## GIVEN RECORDS

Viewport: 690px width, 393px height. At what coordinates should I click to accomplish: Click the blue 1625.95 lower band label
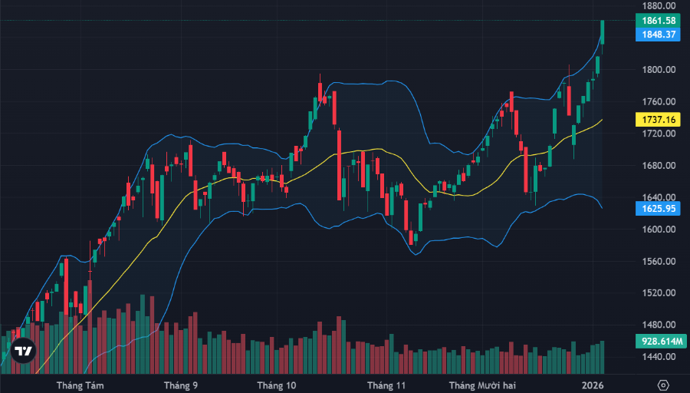click(659, 208)
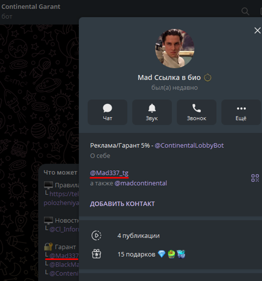The height and width of the screenshot is (281, 262).
Task: Open the Continental Garant chat header
Action: pos(31,7)
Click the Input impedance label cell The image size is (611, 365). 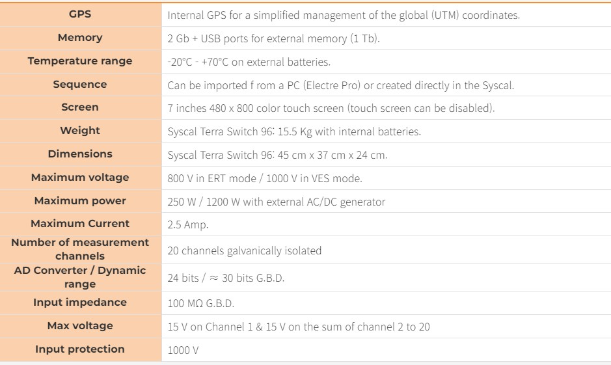click(80, 303)
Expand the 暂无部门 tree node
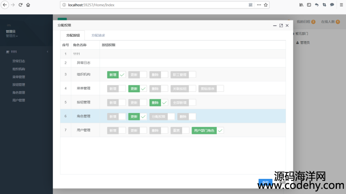Viewport: 346px width, 194px height. (294, 34)

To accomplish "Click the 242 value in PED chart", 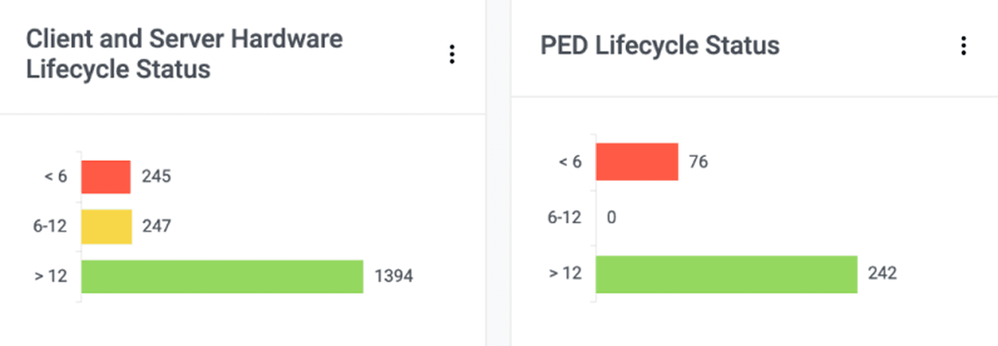I will click(882, 273).
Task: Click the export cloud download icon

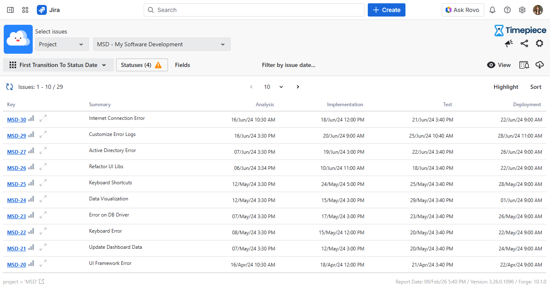Action: 539,65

## AIM OF THE EXERCISE
List every line of the entries above that contains the string "Task", treating uppercase and lowercase letters as distinct.

## EXERCISE RESULT
Task: Open the Continental Garant chat header
Task: Click the export cloud download icon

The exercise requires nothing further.